SELECTED EXCERPT
Begin

The June 8.35 put is .0396 delta, 0.20 price and IM of 425.
The IM for the spread is 185.
The IM for the spread is less than the 79 naked put. Delta is the same. Net possible profit slightly less because of double fees. But you have a higher short strike for the spread. So it has more of a chance of being ITM than just the naked put.
But I also suspect that the spread will be more friendly if the futures move slowly against you. But there is a point when the spread will not be more friendly if futures get very close to your short strike.
The profit/loss chart on the trade calculator at OX has has mistakes in it for years. And they keep changing. They fix one thing and then something else goes wrong. Always verify the numbers on it.
A word of warning on NG options. The margin for April is 46% higher than for May contracts. May is 44% higher than June. So April is 111% higher than June.
So if you put on June contracts, if the CME doesn't change anything, then the margin required for them will jump considerably when they become front month options.
I suspect that will change eventually but this is the way it is right now.
I have notice that too about NG options, what exactly is the reasoning behind that? I do understand margin rising because of volatility but shouldn't that apply to all months? Does that mean that April is more volatile than May and May is more volatile than June?
So with NG, it's the reverse? With less days until expiration, the margin becomes higher?

End

WORK TO DO
**1.** In the options discussion, how much higher is the April margin for NG options than the June margin?
**2.** Quote the options discussion from "The IM for the spread is less" to "numbers on it.".

RECORDED DATA

Begin

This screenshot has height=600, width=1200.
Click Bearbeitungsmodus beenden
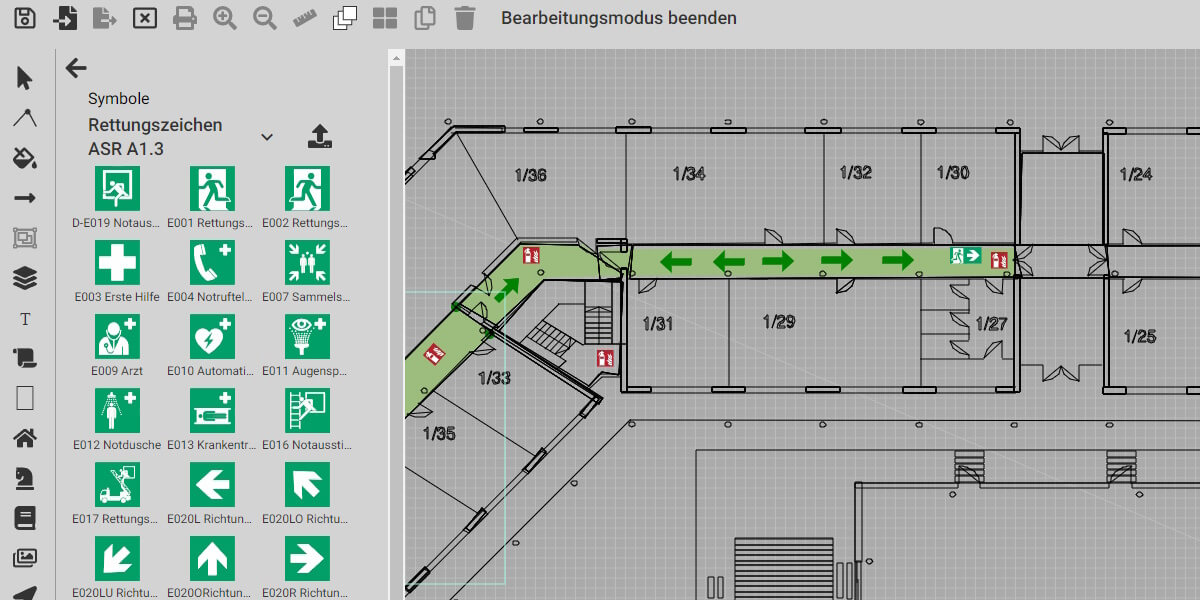[618, 18]
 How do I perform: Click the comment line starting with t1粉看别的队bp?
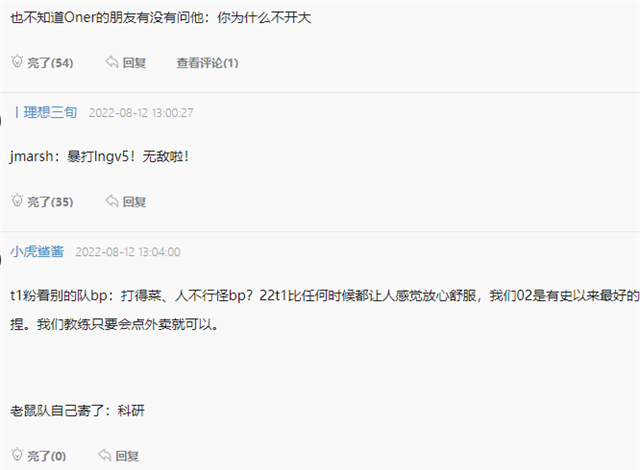click(x=325, y=295)
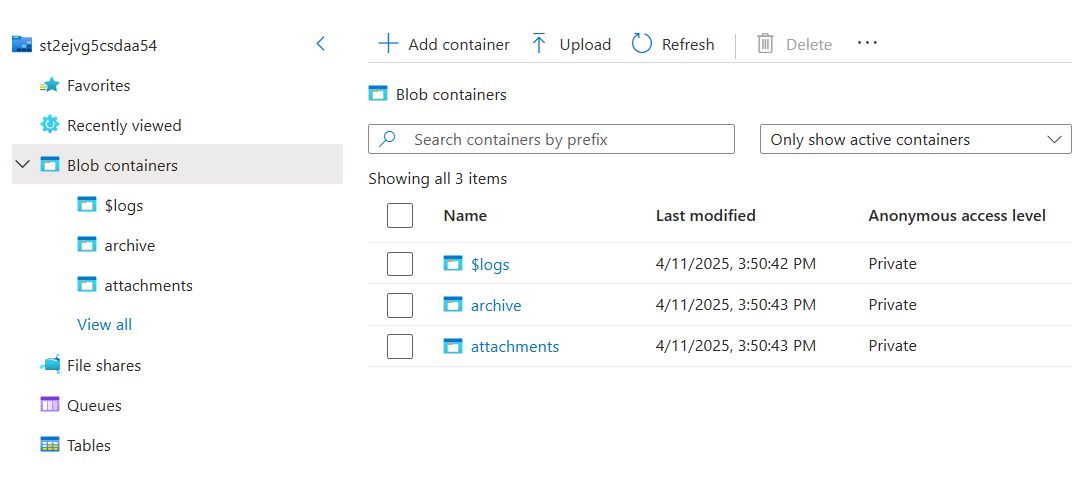Screen dimensions: 1089x485
Task: Open the archive container link in table
Action: 496,305
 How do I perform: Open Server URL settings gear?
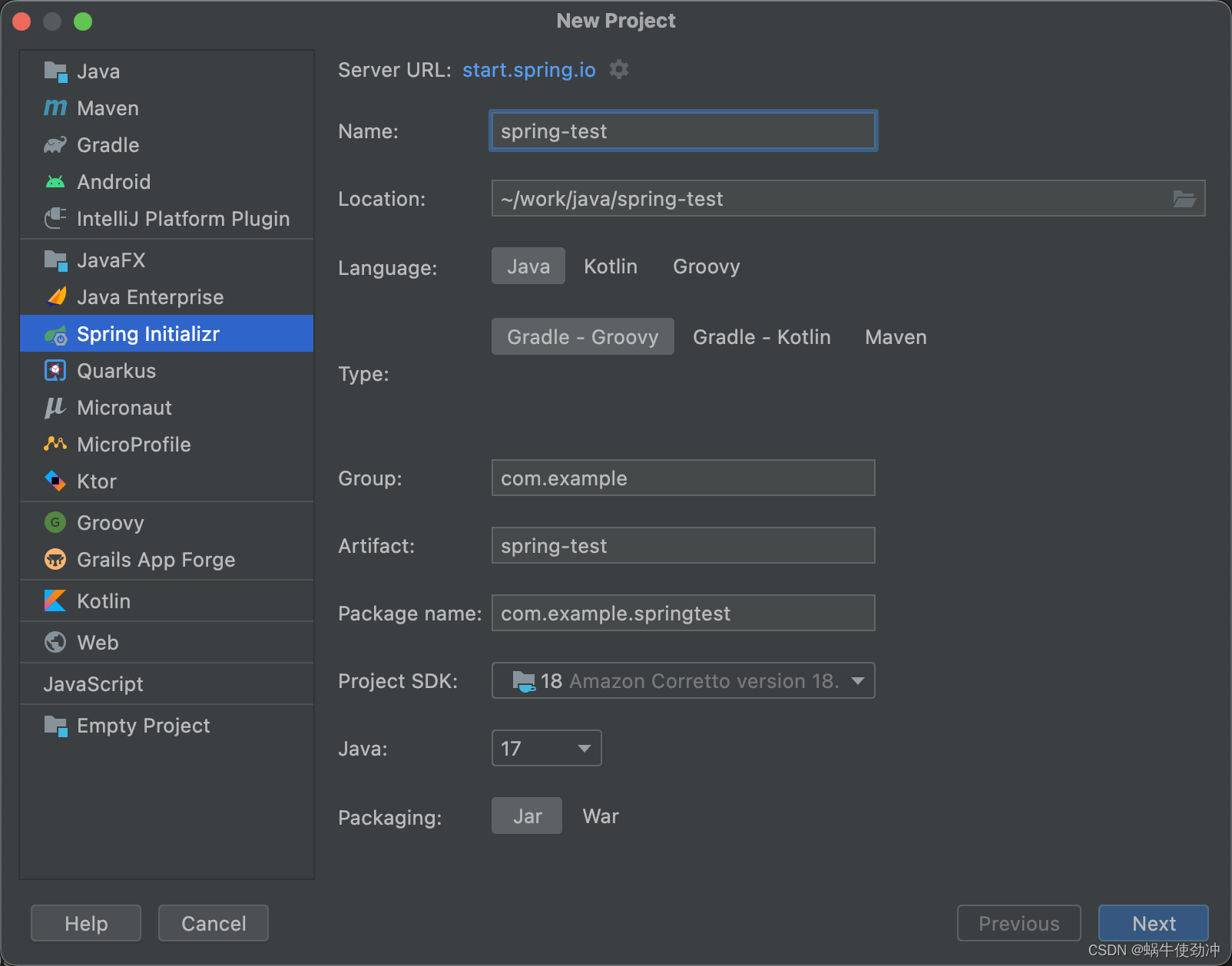(619, 70)
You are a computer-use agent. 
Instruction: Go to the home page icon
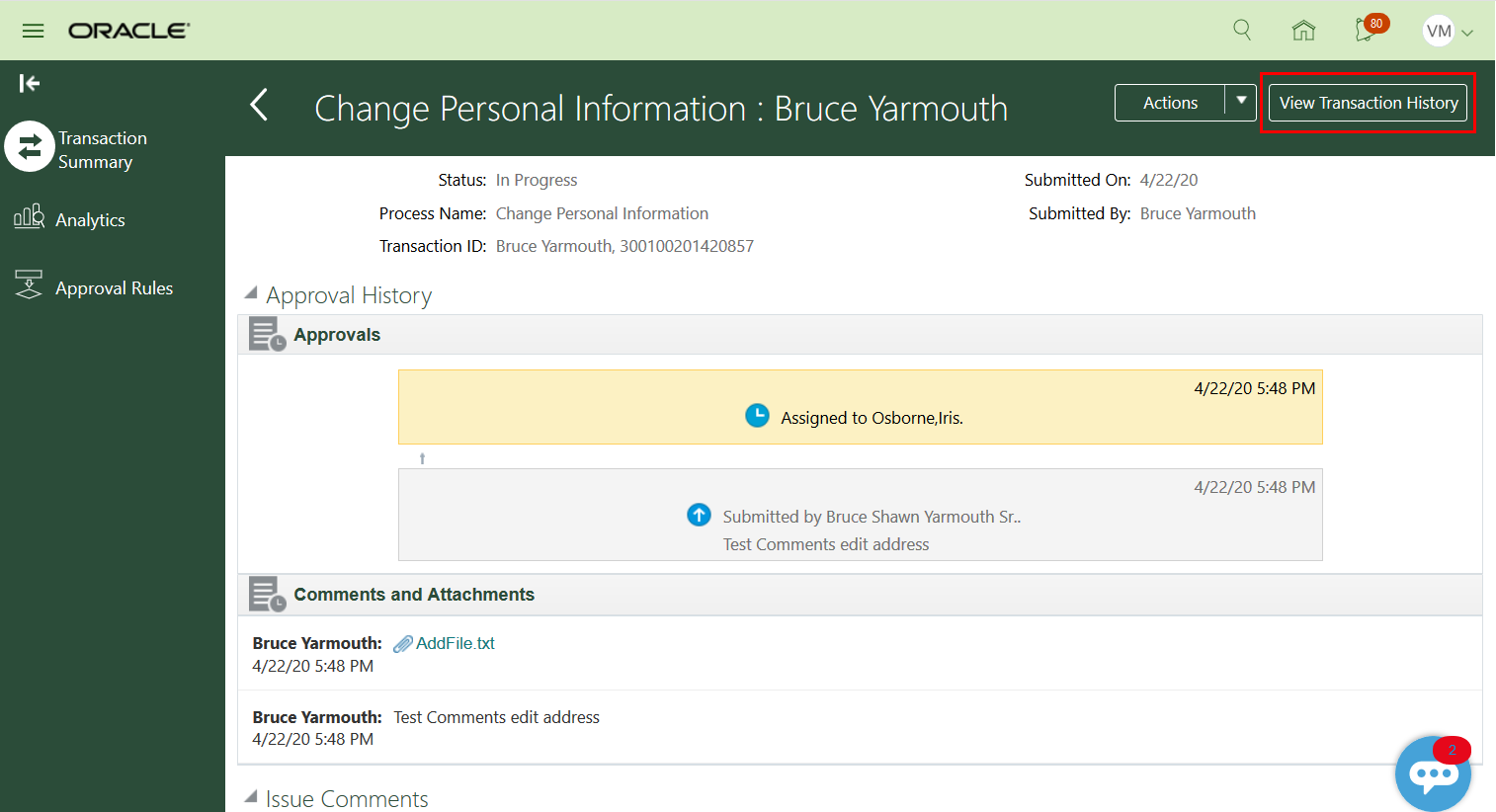click(1303, 31)
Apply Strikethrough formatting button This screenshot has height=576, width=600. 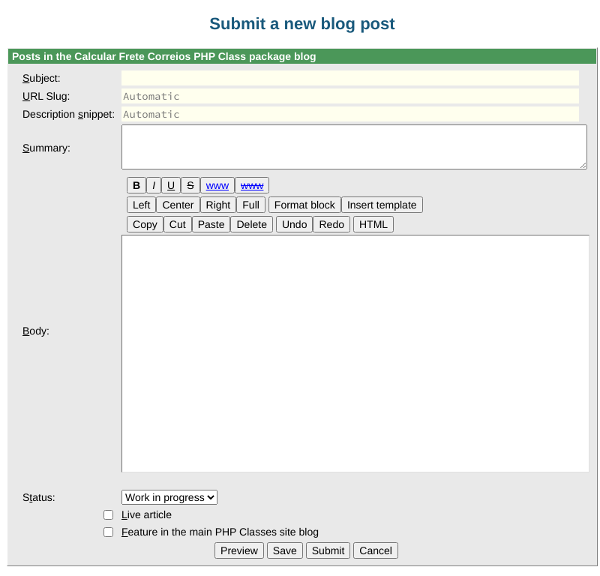click(190, 186)

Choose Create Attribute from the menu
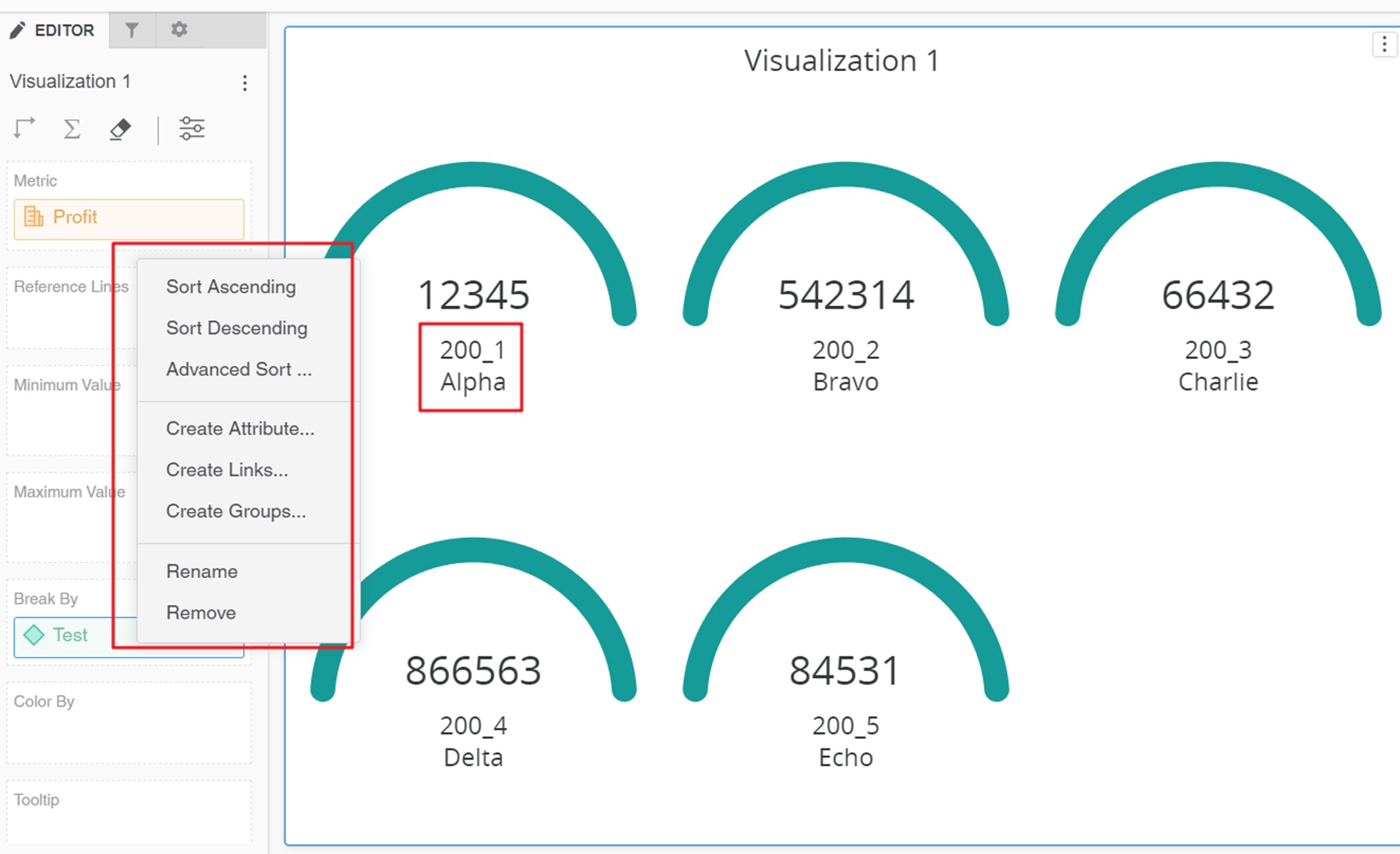pos(240,428)
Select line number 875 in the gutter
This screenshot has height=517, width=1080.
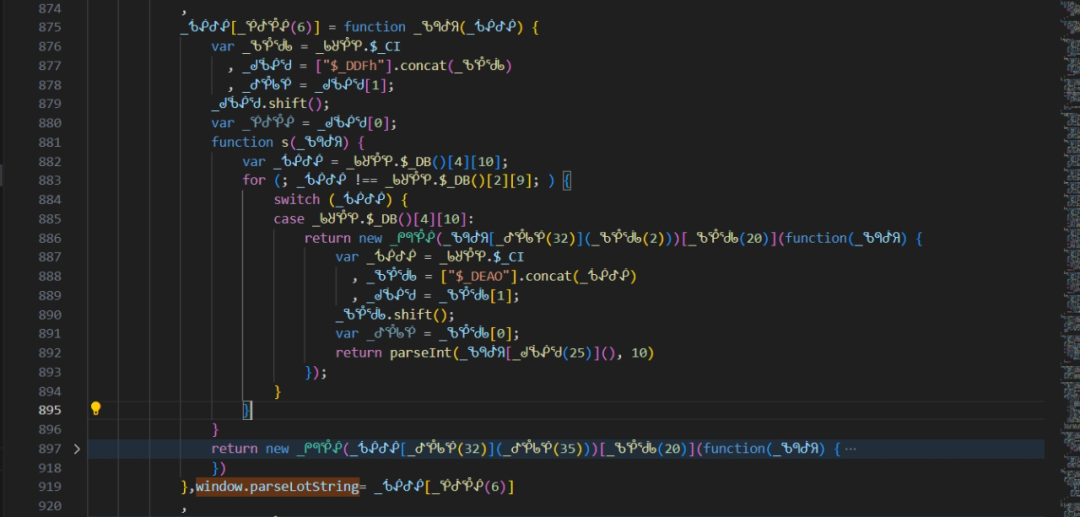(x=48, y=27)
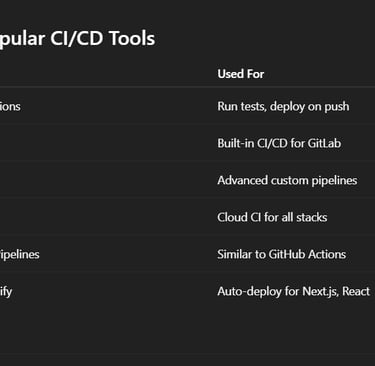Click the word 'React' in the last row
The height and width of the screenshot is (366, 375).
(x=356, y=291)
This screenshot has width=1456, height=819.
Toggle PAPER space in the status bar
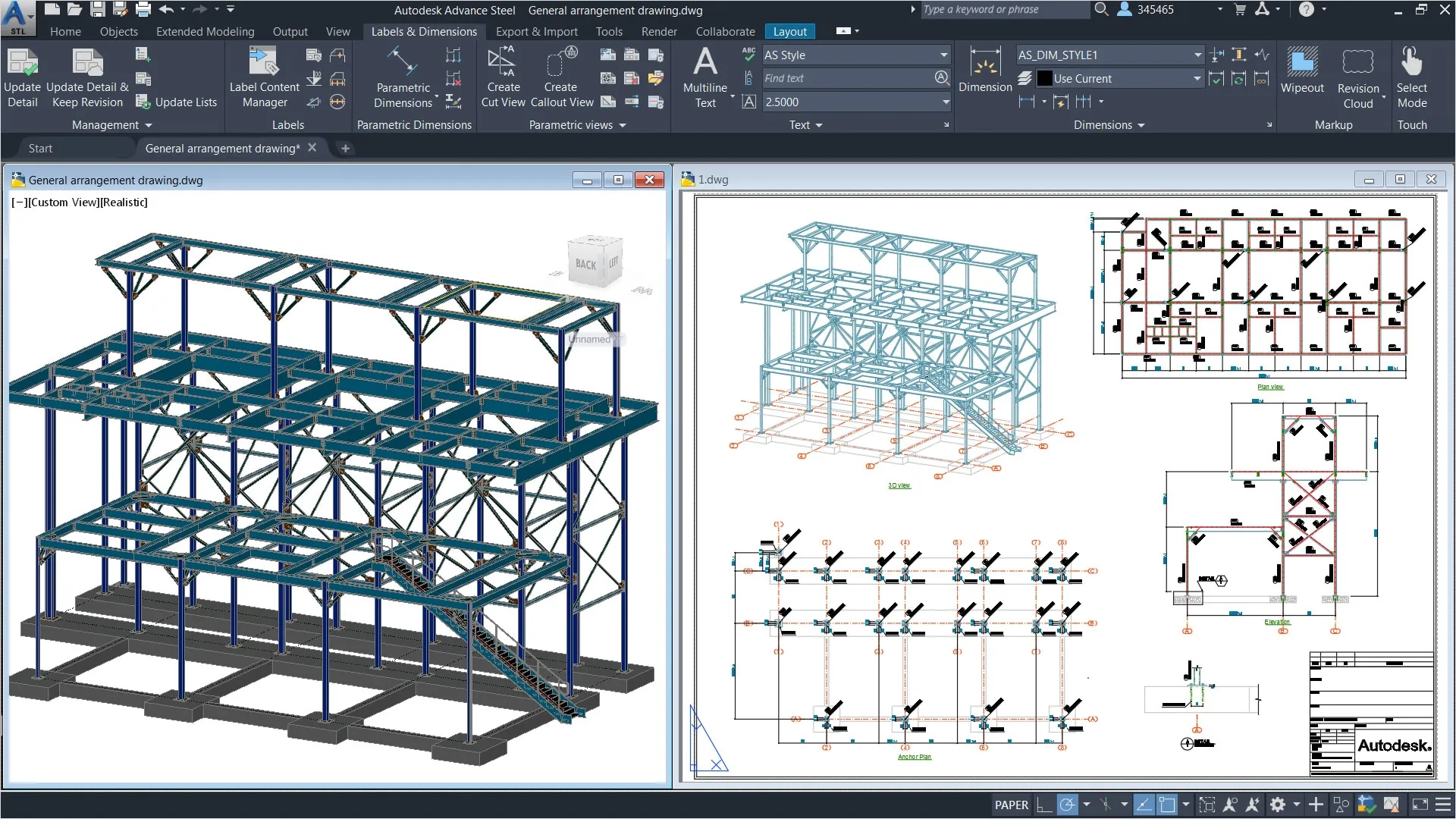click(1011, 805)
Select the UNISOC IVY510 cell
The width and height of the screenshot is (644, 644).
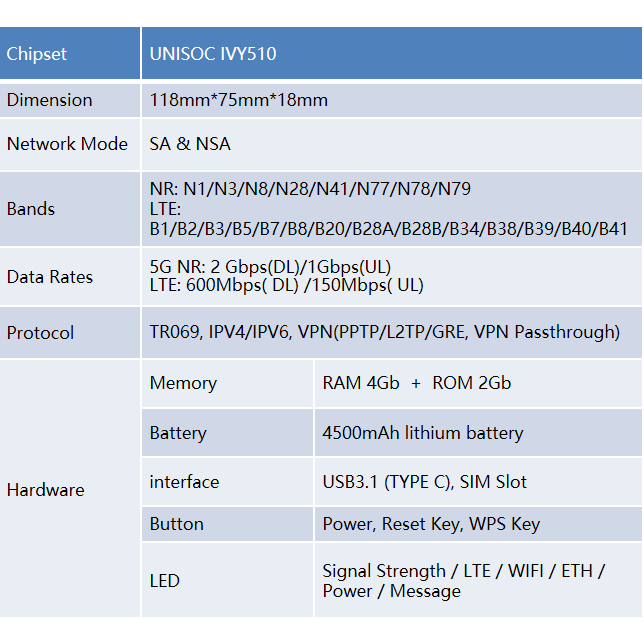coord(213,54)
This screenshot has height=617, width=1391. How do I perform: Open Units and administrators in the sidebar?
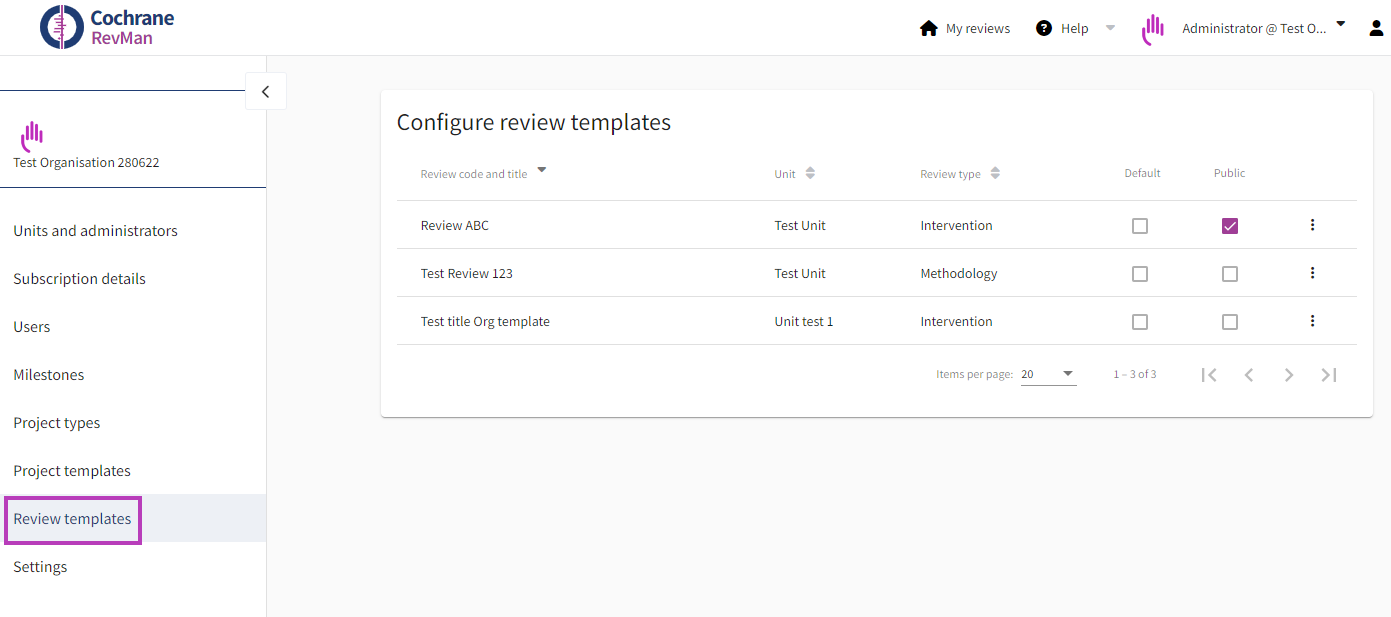click(95, 231)
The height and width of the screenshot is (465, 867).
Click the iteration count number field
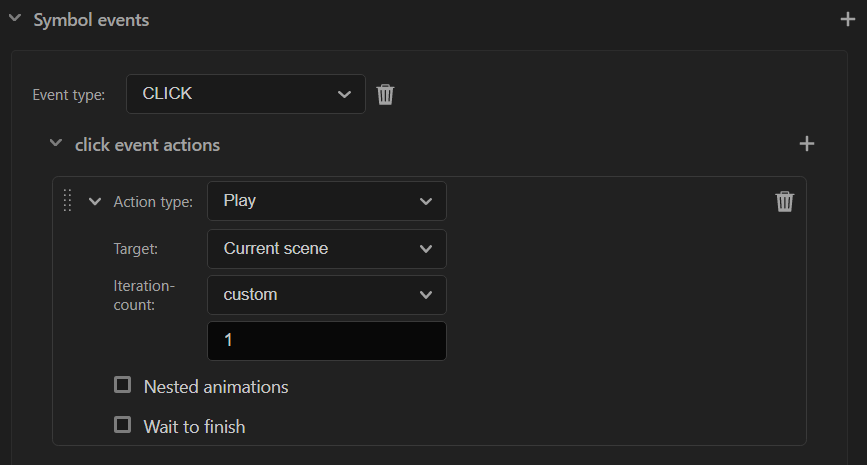click(x=327, y=341)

End

RESPONSES TO THE TASKS
**1.** 111% higher

**2.**
The IM for the spread is less than the 79 naked put. Delta is the same. Net possible profit slightly less because of double fees. But you have a higher short strike for the spread. So it has more of a chance of being ITM than just the naked put.
But I also suspect that the spread will be more friendly if the futures move slowly against you. But there is a point when the spread will not be more friendly if futures get very close to your short strike.
The profit/loss chart on the trade calculator at OX has has mistakes in it for years. And they keep changing. They fix one thing and then something else goes wrong. Always verify the numbers on it.